#### YOUR ASSIGNMENT:
According to the national service memoir, between which two places did the convoy travel over the mountain tracks in the dark?

#### SOURCE DOCUMENT:

1 Dec



My name is Brian Robertson born and bred in Scotland. During my two years’ national service as private, I was a truck driver serving with the 1st Battalion Gordon Highlanders. The regiment
were stationed in Cyprus during the height of the troubles from October 1955 to January 1957.
One of my most vivid memories of my time with B Company was driving a one-ton truck trailing a water cart over the mountain tracks from Plateres to Kykko Monastery in the dark. We were going in to search the Greek Orthodox monastery at first light for terrorist activity.
All I had to follow was one very small white light on the tail of the vehicle in front of me This light as you could imagine kept disappearing for minutes at a time, as we were separated from the truck in front at each bend. When this happened I just tried as hard as possible to keep the truck on the road. Being the slowest I was the last vehicle in the convoy because I had to stop and reverse the truck and cart to negotiate many of the tight bends. There was a sheer cliff up the left side and a drop down into a ravine on the right almost all the way through the mountains to the monastery. I could hear the lads in the back of the truck swearing at me with colourful words every time I went near the edge.
Sgt. Gammy was standing on the passenger seat with his head out of the roof turret, continually urging me to go faster to catch up with the rest of the convoy. Occasionally he would bend his knees and duck down into the cab to encourage me a little more forcefully.

#### STORED DATA:
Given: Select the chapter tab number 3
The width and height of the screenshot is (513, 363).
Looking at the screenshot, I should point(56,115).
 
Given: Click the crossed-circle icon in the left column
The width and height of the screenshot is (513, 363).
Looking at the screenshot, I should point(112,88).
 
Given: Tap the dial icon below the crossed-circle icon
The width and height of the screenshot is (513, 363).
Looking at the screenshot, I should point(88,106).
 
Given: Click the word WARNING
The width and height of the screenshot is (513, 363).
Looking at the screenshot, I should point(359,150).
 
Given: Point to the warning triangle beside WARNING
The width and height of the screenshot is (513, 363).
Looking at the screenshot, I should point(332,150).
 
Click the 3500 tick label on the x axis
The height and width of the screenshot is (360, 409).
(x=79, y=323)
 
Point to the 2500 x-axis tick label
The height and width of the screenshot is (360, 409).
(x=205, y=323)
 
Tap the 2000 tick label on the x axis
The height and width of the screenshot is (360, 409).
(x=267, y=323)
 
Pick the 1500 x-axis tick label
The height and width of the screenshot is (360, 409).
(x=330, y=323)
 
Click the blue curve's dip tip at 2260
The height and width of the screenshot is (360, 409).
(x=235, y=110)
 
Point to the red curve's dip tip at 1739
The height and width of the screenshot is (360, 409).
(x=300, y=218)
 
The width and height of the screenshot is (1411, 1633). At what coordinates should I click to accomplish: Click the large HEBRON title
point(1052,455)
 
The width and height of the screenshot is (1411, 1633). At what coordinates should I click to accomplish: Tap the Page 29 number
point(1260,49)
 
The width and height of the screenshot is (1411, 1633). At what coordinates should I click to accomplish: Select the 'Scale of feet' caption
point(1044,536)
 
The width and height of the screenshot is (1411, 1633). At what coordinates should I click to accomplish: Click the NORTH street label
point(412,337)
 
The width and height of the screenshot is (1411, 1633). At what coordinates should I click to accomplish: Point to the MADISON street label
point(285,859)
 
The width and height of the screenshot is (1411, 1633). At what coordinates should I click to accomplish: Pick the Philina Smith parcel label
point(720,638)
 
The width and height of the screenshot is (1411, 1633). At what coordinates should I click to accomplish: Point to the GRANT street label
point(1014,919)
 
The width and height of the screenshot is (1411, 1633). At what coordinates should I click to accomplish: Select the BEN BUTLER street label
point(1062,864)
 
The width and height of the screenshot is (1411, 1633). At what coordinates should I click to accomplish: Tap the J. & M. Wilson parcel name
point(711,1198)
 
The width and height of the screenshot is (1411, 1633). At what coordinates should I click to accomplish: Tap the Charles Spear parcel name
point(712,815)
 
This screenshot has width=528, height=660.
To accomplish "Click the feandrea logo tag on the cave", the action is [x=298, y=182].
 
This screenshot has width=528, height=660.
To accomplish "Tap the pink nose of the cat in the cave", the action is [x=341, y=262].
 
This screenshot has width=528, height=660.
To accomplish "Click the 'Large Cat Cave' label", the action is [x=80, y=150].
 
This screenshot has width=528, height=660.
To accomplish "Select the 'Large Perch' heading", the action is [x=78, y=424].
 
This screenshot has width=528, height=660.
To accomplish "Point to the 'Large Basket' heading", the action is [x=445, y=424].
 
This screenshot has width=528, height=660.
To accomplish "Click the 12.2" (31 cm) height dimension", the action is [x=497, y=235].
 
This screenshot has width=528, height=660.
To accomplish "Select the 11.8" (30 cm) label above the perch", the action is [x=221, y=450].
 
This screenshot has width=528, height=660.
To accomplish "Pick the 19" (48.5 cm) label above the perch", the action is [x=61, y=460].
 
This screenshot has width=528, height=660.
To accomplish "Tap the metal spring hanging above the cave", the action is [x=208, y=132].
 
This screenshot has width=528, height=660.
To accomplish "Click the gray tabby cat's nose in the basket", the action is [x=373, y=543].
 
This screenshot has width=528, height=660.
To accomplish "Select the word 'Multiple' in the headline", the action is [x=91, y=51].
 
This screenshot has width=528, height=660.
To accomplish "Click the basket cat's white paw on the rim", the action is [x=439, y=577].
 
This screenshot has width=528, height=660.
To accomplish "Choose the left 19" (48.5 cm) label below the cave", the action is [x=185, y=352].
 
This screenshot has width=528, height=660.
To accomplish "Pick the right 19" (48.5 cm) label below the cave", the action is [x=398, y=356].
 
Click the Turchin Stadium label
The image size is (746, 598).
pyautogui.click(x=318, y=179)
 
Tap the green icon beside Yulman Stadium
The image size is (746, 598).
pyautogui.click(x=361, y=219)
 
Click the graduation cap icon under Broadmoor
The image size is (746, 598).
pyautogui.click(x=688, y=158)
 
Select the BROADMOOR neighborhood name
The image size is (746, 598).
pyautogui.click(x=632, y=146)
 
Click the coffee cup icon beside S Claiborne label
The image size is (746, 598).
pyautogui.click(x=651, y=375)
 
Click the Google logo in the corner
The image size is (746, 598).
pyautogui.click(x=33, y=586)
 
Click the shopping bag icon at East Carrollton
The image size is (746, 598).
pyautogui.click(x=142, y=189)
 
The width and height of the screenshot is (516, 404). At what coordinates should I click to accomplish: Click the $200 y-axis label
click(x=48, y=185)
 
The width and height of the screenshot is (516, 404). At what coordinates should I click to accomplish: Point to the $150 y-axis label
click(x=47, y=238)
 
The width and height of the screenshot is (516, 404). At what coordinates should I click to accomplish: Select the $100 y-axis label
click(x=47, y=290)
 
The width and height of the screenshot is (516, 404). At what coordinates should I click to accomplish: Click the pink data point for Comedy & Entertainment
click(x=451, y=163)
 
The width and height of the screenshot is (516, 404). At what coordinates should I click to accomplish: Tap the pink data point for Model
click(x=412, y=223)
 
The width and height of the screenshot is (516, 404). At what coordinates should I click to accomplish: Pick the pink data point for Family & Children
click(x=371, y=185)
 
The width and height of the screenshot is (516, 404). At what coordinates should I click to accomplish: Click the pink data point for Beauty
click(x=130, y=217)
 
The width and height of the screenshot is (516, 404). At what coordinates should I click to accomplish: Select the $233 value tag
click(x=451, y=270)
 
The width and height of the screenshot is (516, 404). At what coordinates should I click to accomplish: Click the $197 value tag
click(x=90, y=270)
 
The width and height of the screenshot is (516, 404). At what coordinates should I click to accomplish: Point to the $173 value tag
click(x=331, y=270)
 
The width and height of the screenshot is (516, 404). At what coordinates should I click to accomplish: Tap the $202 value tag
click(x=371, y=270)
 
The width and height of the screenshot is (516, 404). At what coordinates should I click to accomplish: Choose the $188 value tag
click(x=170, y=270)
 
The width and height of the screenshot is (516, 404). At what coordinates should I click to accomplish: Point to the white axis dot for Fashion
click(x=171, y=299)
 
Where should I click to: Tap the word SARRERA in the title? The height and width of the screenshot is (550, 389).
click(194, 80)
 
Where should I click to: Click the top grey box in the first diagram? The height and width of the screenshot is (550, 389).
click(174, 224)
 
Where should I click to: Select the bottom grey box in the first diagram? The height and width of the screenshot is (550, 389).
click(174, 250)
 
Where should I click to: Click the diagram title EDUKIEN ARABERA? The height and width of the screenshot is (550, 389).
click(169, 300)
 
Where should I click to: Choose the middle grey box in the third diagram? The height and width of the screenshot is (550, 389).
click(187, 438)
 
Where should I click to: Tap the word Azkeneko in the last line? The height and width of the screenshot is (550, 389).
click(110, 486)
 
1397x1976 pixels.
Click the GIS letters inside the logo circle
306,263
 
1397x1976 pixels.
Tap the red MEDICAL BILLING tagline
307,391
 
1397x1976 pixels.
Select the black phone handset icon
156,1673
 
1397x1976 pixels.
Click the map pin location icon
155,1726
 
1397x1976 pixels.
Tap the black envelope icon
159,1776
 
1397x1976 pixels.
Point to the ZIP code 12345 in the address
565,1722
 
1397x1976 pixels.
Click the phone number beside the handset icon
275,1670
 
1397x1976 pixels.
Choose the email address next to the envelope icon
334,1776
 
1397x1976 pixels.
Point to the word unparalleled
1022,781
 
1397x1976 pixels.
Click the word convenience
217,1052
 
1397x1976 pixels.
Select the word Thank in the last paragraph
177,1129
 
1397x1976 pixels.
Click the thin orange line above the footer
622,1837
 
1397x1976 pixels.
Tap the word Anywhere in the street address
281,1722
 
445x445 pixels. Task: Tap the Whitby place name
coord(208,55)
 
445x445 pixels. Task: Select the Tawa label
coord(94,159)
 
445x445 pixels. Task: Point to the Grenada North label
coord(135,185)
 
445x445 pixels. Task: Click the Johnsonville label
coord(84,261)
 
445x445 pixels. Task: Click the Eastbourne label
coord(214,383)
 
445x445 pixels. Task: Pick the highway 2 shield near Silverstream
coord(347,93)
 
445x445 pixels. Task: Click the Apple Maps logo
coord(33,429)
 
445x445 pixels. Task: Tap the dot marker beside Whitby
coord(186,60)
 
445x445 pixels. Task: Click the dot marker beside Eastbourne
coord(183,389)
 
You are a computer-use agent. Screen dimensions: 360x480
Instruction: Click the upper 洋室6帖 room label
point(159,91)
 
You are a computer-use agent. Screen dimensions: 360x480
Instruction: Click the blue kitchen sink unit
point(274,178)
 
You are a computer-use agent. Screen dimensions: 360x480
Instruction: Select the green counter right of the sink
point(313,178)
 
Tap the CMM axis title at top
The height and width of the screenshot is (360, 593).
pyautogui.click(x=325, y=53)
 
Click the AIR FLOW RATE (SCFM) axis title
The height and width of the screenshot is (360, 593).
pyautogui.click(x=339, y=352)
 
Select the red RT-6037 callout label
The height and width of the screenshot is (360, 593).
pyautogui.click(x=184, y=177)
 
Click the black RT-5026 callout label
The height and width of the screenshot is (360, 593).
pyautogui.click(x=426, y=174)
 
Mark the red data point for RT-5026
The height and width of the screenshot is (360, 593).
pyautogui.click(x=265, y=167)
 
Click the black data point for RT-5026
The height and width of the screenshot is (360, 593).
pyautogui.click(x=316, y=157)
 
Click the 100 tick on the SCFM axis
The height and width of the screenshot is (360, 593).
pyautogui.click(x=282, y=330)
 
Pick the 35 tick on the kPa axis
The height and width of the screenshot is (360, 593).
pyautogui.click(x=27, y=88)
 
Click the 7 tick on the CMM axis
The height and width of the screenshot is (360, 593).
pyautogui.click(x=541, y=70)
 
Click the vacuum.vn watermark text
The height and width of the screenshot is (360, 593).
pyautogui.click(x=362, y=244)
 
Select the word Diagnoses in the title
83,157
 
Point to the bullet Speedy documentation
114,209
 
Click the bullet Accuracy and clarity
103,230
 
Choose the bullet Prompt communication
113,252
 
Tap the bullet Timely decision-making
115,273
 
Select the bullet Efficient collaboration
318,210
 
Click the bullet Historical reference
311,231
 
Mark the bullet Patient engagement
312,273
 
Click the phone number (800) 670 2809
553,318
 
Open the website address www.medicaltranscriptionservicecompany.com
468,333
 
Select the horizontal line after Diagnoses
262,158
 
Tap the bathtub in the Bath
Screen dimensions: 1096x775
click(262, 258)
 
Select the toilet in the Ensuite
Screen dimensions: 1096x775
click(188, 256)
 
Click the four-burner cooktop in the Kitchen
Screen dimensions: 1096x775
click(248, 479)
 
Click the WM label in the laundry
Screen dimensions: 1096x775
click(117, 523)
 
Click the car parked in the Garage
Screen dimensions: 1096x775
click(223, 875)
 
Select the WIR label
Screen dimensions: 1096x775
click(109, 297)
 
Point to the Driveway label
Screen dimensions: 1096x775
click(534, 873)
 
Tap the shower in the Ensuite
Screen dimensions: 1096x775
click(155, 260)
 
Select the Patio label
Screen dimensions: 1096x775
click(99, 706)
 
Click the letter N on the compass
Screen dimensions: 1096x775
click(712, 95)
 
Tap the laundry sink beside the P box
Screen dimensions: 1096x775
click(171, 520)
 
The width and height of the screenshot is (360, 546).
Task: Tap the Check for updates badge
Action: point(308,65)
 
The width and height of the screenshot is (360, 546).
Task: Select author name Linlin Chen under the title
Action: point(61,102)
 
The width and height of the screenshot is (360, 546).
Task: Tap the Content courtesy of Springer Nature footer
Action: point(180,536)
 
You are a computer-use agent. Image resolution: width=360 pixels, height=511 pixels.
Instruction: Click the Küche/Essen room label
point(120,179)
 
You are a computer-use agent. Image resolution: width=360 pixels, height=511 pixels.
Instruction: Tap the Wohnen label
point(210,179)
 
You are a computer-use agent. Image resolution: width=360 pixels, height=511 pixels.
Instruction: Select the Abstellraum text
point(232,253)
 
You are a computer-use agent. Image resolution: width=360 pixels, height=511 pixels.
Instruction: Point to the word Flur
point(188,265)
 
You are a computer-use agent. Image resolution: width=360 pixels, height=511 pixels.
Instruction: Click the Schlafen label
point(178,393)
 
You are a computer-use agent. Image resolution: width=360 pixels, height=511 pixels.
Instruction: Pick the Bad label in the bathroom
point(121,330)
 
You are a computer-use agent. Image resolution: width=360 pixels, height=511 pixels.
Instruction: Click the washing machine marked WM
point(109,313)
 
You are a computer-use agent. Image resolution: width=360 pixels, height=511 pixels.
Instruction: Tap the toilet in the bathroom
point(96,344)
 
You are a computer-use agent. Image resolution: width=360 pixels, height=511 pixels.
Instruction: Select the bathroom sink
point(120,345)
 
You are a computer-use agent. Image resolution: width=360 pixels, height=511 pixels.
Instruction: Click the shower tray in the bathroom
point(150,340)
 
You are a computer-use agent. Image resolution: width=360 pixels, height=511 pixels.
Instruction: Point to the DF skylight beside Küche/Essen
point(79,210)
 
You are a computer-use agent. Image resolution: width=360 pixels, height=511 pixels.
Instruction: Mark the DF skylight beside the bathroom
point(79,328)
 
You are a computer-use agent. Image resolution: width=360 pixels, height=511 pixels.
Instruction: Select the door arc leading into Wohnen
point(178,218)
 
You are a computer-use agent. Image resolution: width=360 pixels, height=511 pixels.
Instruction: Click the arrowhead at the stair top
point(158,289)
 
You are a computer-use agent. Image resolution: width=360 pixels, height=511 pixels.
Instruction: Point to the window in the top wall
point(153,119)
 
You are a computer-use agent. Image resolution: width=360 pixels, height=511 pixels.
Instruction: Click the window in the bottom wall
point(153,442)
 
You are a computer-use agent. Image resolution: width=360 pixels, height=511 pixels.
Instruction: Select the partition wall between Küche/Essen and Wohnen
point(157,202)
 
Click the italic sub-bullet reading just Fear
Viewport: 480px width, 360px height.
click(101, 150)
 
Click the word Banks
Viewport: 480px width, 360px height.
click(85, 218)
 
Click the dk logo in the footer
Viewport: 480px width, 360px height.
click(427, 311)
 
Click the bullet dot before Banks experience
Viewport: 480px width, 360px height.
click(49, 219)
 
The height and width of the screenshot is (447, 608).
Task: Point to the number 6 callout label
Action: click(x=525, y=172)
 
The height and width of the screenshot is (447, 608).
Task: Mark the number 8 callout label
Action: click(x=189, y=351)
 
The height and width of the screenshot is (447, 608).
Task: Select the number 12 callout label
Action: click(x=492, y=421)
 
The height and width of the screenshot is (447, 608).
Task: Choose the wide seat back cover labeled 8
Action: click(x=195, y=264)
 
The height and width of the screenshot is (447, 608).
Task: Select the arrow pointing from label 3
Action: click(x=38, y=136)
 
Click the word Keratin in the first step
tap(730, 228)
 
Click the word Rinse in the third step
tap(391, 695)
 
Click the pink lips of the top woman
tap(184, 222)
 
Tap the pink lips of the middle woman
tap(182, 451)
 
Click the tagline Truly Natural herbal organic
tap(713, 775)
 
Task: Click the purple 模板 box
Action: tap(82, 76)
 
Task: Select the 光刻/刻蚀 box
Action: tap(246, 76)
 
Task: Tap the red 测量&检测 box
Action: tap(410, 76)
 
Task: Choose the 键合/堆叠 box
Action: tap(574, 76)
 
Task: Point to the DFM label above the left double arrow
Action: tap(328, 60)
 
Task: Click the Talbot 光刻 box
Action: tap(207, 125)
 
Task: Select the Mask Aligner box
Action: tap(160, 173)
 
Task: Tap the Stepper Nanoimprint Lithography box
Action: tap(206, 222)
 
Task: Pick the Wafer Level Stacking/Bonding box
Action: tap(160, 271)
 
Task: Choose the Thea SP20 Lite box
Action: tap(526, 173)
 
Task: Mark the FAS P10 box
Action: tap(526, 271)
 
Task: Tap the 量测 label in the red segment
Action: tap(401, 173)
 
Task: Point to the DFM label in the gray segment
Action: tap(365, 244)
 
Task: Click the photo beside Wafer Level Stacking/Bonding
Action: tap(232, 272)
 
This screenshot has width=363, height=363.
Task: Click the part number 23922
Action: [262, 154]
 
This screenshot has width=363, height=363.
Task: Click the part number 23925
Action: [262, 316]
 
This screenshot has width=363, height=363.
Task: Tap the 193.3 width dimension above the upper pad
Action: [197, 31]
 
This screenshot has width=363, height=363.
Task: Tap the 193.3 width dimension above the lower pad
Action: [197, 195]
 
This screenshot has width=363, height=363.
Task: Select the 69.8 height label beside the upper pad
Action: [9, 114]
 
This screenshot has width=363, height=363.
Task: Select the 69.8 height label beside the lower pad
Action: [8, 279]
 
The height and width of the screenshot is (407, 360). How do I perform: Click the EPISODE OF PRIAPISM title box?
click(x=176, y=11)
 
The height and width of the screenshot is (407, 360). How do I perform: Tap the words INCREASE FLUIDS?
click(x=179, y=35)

#### RESPONSE FOR THIS EXERCISE:
From Plateres to Kykko Monastery.